* [PROBLEM DESCRIPTION]: Beginning with the line containing "Screen dimensions: 1400x849", transcribe every line exactly down to the last one in the records below, and drop the pictures.

=-=-=

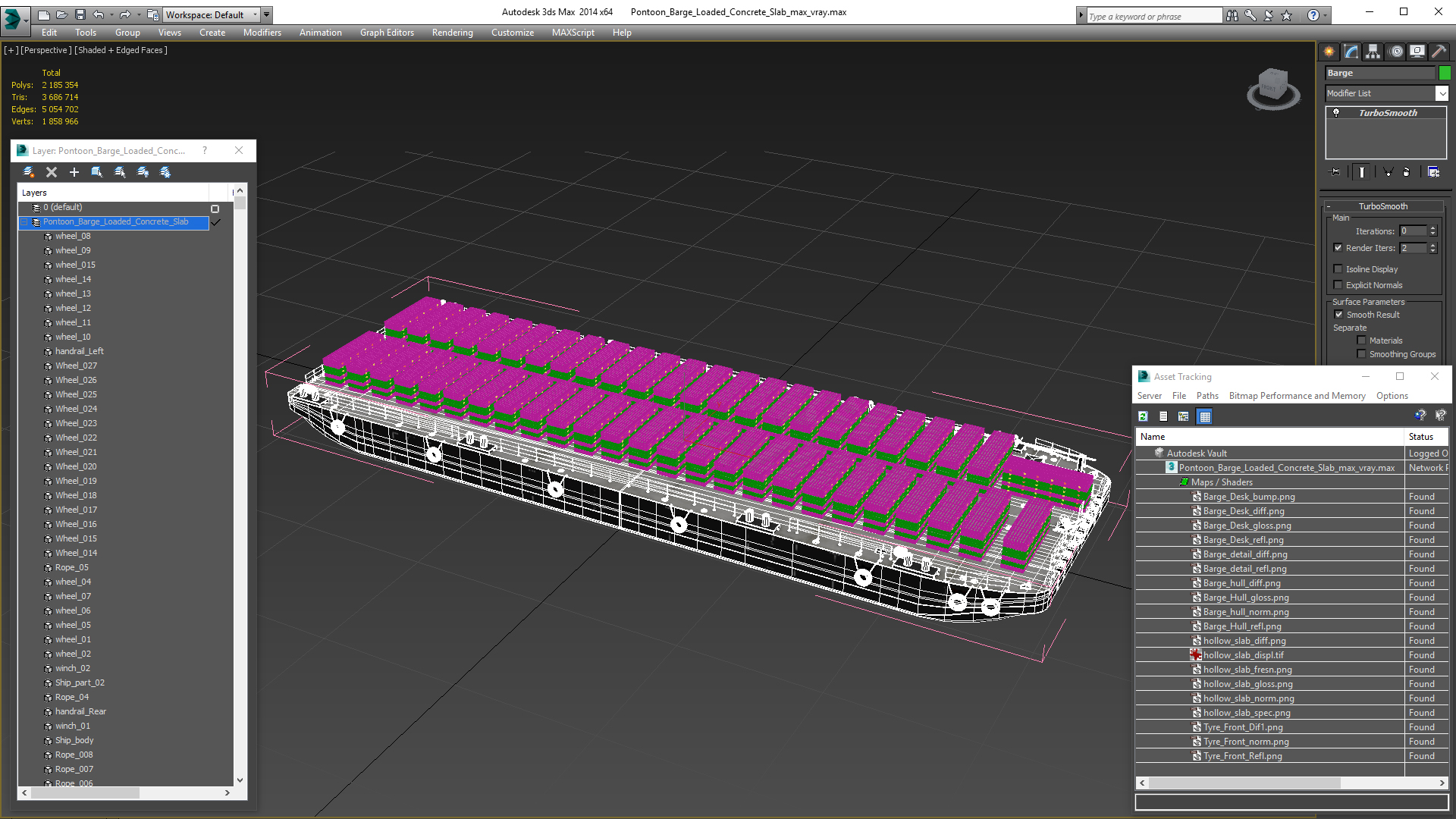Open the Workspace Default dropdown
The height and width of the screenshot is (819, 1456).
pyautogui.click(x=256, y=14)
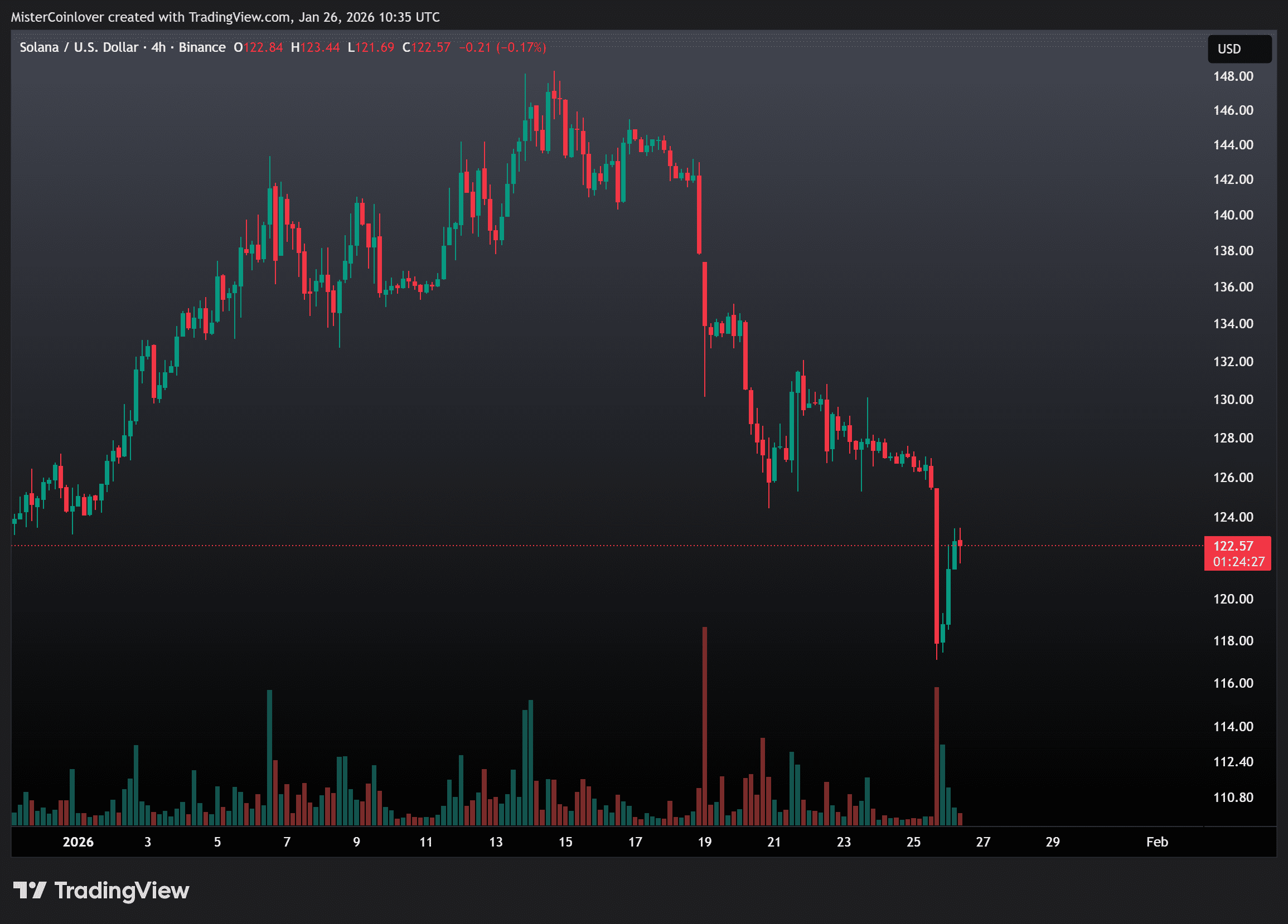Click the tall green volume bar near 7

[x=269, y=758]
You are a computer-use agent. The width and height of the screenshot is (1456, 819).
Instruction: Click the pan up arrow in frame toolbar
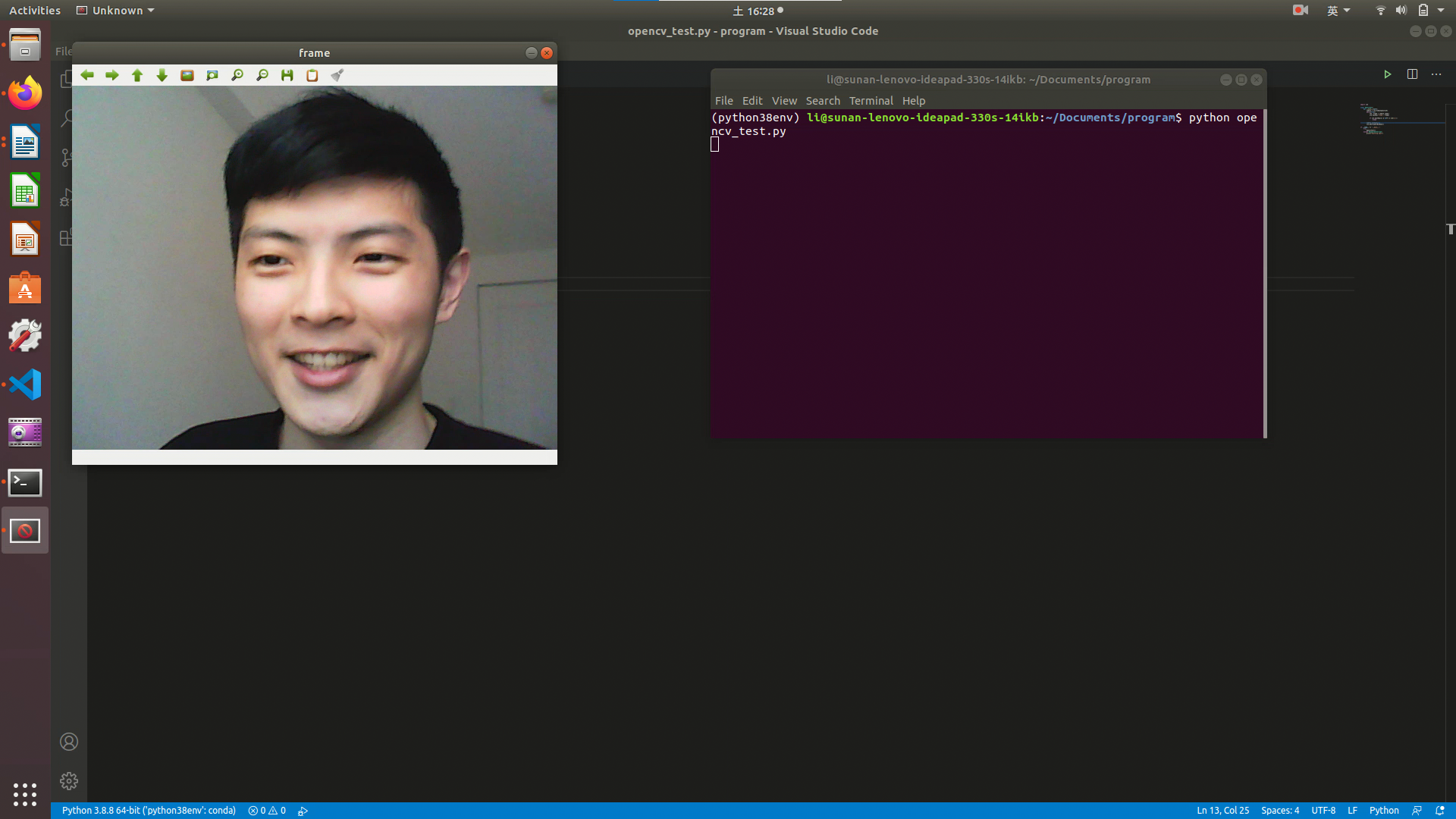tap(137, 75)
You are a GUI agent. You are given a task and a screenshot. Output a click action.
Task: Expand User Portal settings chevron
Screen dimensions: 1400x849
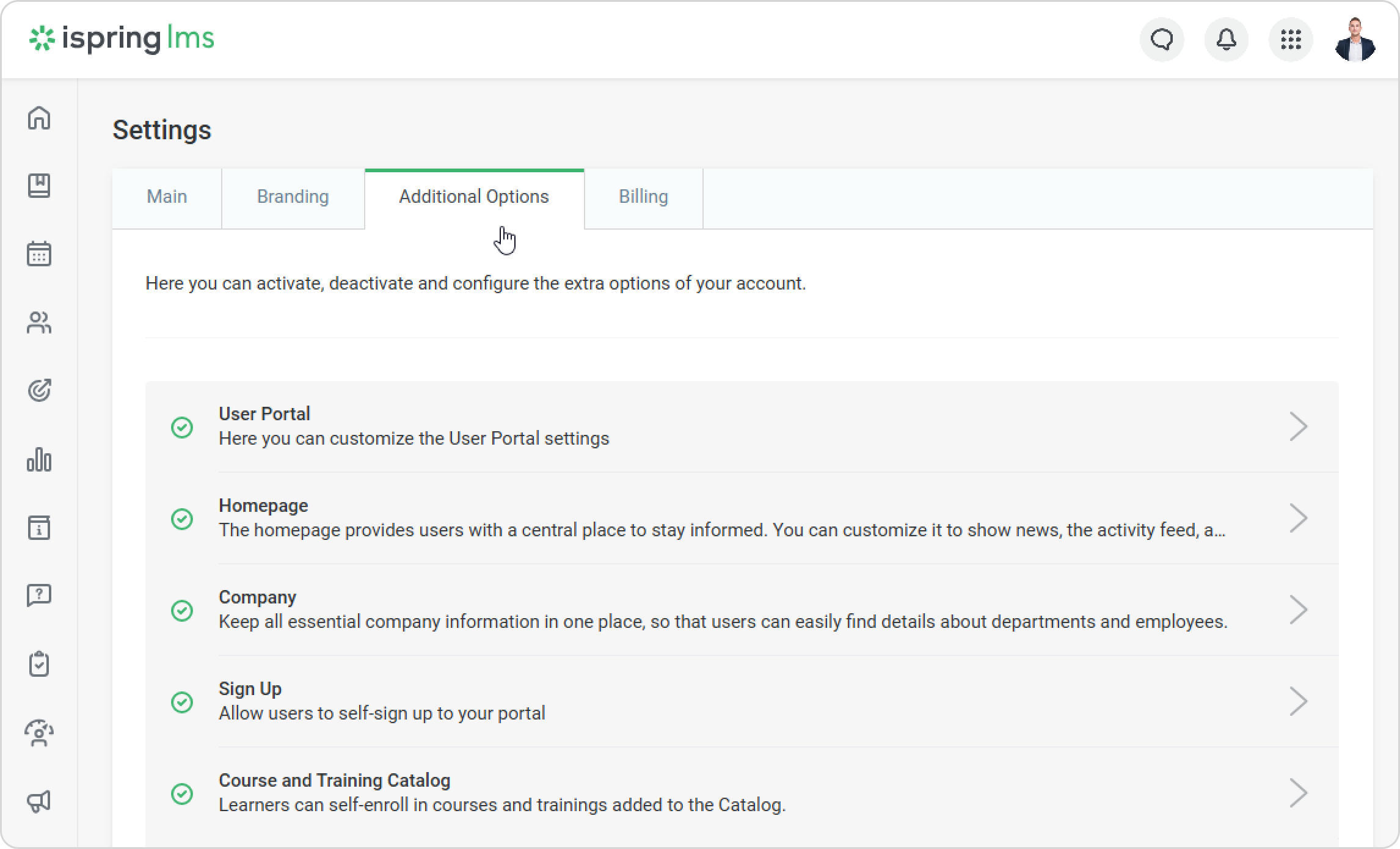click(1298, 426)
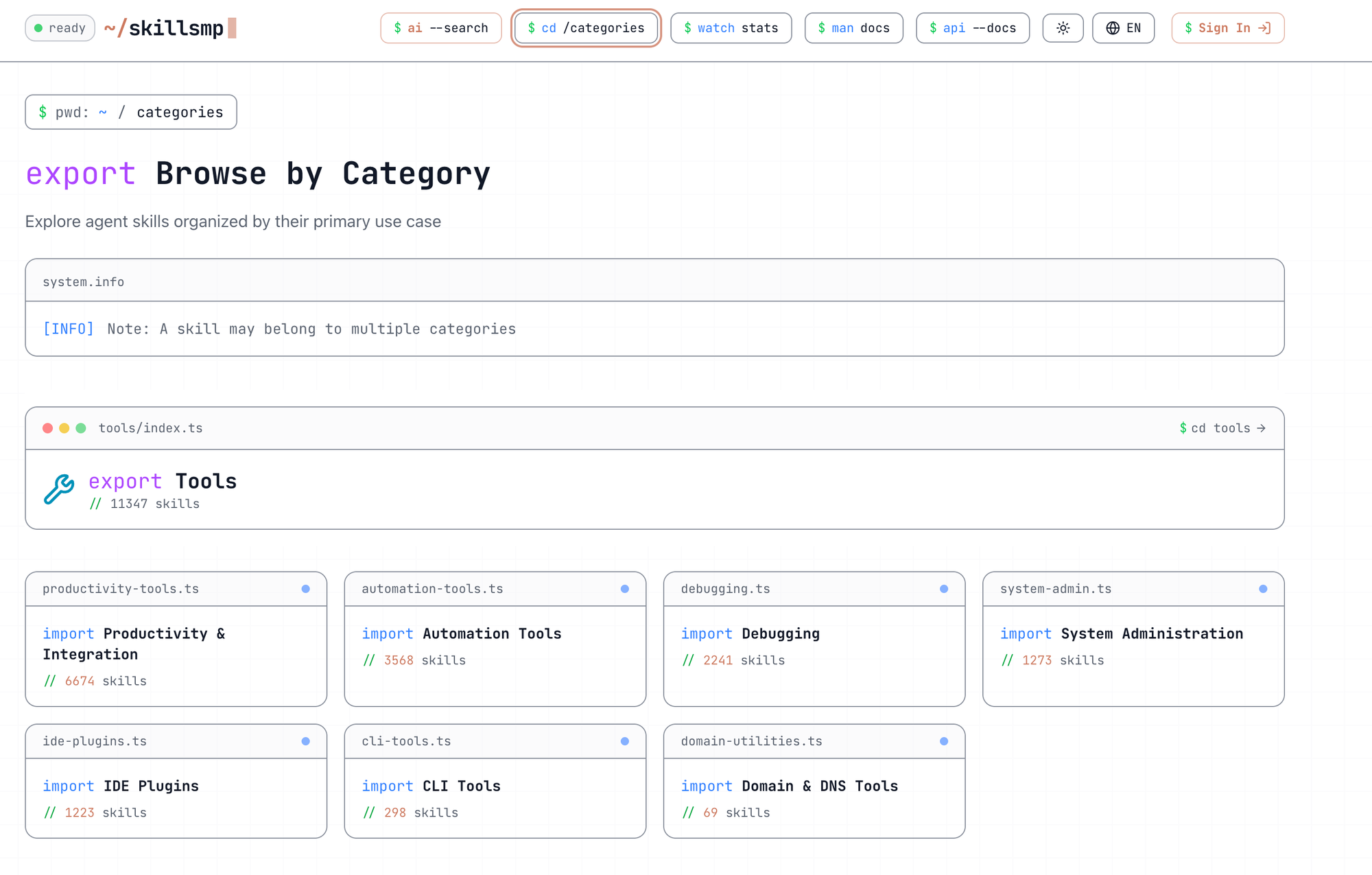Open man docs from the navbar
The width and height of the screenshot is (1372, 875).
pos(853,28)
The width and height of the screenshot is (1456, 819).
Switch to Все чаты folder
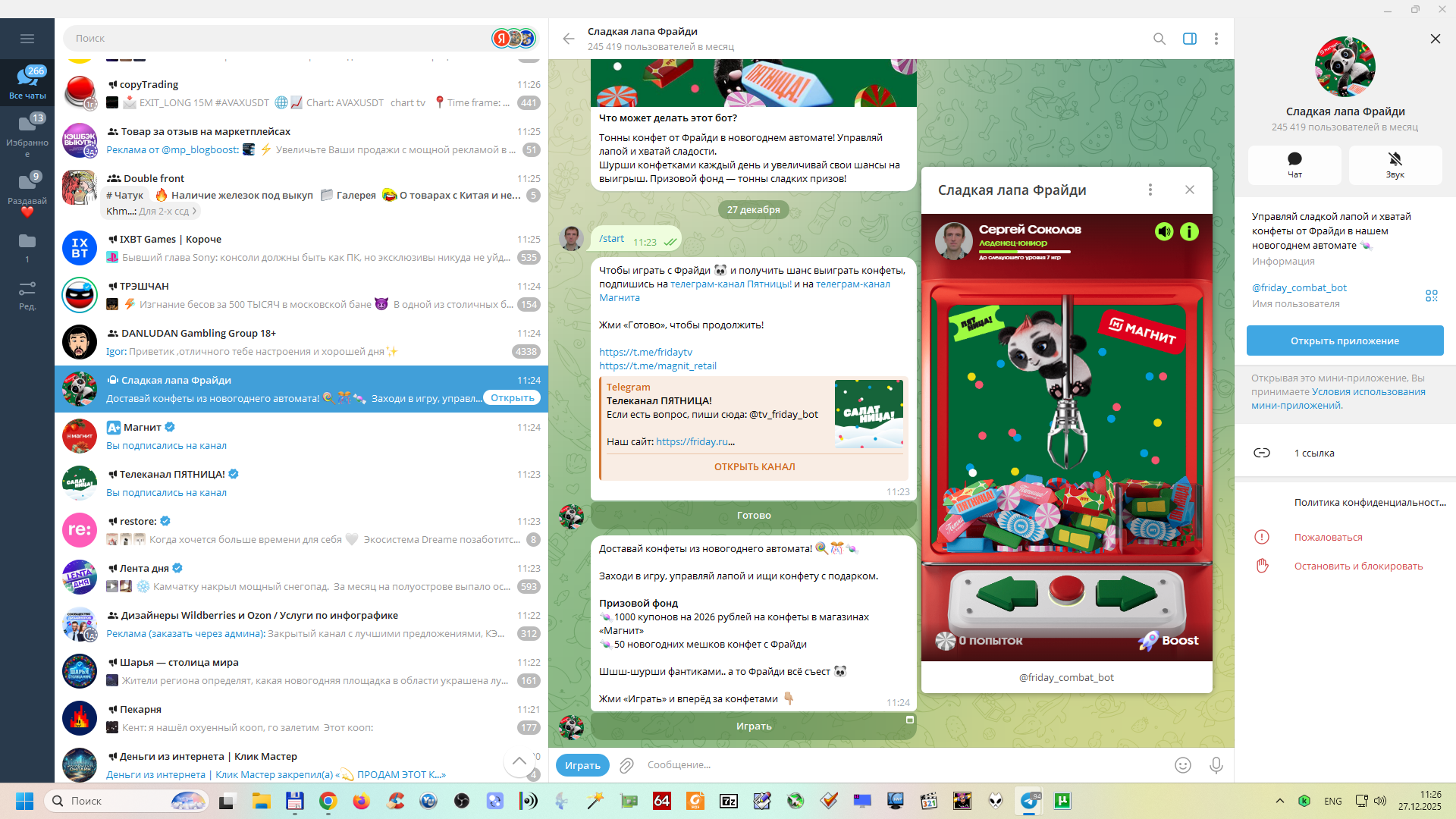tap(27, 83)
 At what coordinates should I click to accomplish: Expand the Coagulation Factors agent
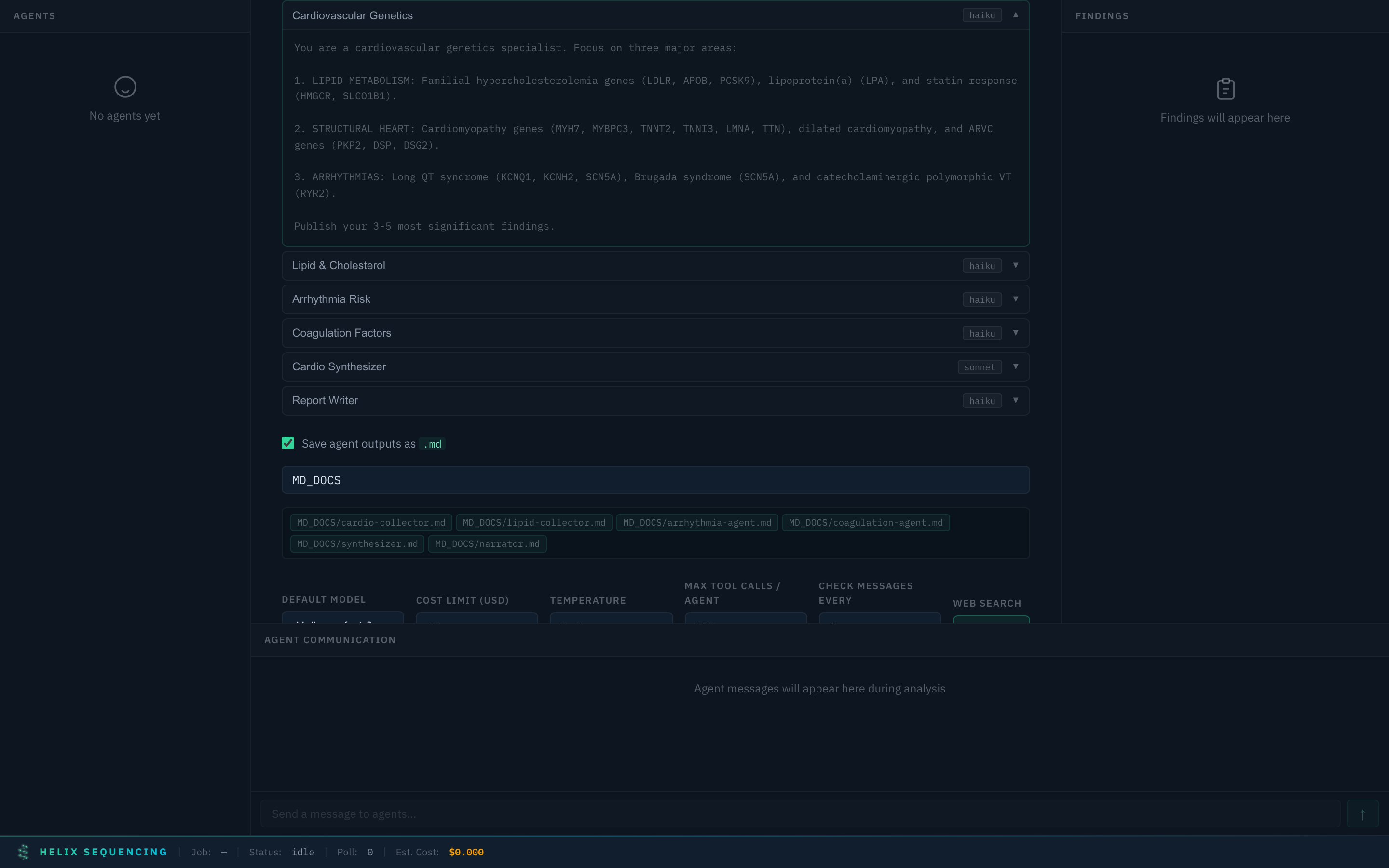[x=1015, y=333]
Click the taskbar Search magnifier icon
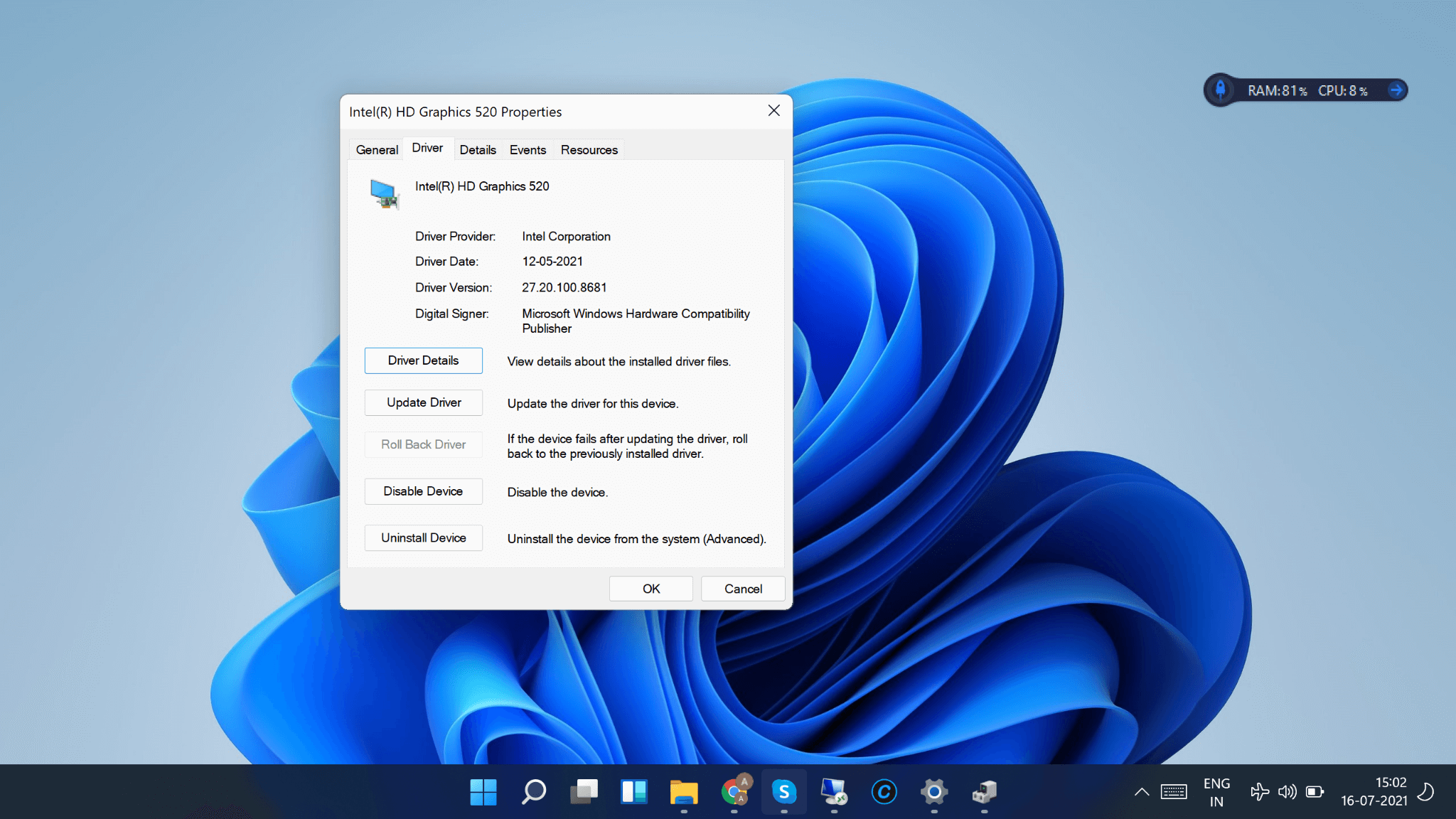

=-=-=

* [RESULT OF THE EXERCISE]:
Screen dimensions: 1400x849
click(1298, 426)
Open man docs from the navbar
The width and height of the screenshot is (1372, 875).
pos(853,28)
The width and height of the screenshot is (1456, 819).
Switch to Все чаты folder
tap(27, 83)
 At what coordinates should I click to accomplish: Expand the Coagulation Factors agent
[x=1015, y=333]
Click the taskbar Search magnifier icon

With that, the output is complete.